Methods The serum levels of PGRN and IL-6 were measured by ELISA in patients with SLE (n=68; active (SLEDAI score ≥6): n=46, inactive: n=22; female: n=58, male: n=10, median age=37 years), age- and sex-matched rheumatoid arthritis (RA, n=20) and normal healthy controls (NHCs, n=32). We assessed the correlation between the serum PGRN levels and an established disease activity index. The sera from the patients with high PGRN titers (>80 ng/ml) at the initial evaluation were reevaluated after the disease was ameliorated by treatment (n=15). We also measured the IL-6 secreted by peripheral blood mononuclear cells (PBMCs) from healthy donors stimulated with 1) CpG-B in the presence or absence of recombinant human PGRN (rhPGRN) 2) lupus serum in the presence or absence of an anti-PGRN antibody.

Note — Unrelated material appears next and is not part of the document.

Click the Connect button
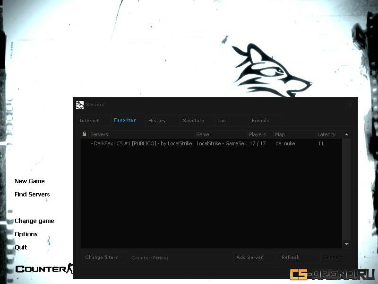This screenshot has width=378, height=284. (x=334, y=257)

Results The serum PGRN levels were significantly higher in the SLE patients (median: 87.6 ng/ml) than in the RA patients (54.2 ng/ml, P=0.0082) and NHCs (44.5 ng/ml, P<0.0001). The levels significantly correlated with the presence of malar rash/discoid rash (P=0.0021), alopecia (P=0.026), serositis (P=0.0038), arthritis (P=0.0003), thrombocytopenia (P=0.026), leucopenia (P=0.0004), anemia (P=0.0071), anti-Sm (P=0.03), or anti-nRNP (P=0.0028) antibody. They also correlated significantly with SLEDAI (r=0.53, P=0.0003) and anti-double stranded DNA antibody titers (r=0.45, P=0.0023) and were inversely associated with CH50 (r=-0.47, P=0.01), C3 (r=-0.41, P=0.002), and C4 (r=-0.37, P=0.0035) levels. Moreover, serum PGRN levels significantly decreased following successful treatment of SLE (P<0.0001). The rhPGRN significantly upregulated the production of IL-6 by PBMCs stimulated with CpG-B and neutralizing PGRN in the lupus serum significantly attenuated the production of IL-6 by PBMCs in vitro (respectively, P<0.05). The serum PGRN levels significantly correlated with the serum IL-6 levels (r=0.47, P<0.0001).

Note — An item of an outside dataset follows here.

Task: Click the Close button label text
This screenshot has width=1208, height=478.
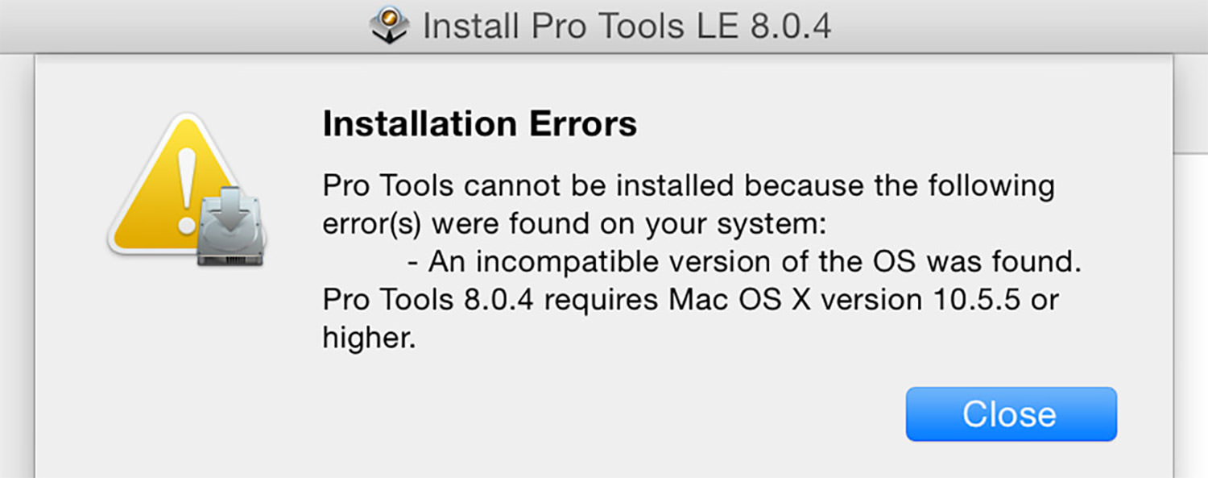Action: point(1009,414)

Conclusions These findings indicate that PGRN is associated with global activities of lupus. PGRN may play a role in the pathogenesis of SLE by affecting the TLR9 signaling elicited by immune complexes and could therefore be a therapeutic target for SLE.

  1. Park B, Buti L, Lee S, et al. Granulin is a soluble cofactor for toll-like receptor 9 signaling. Immunity 2011;34:505-513.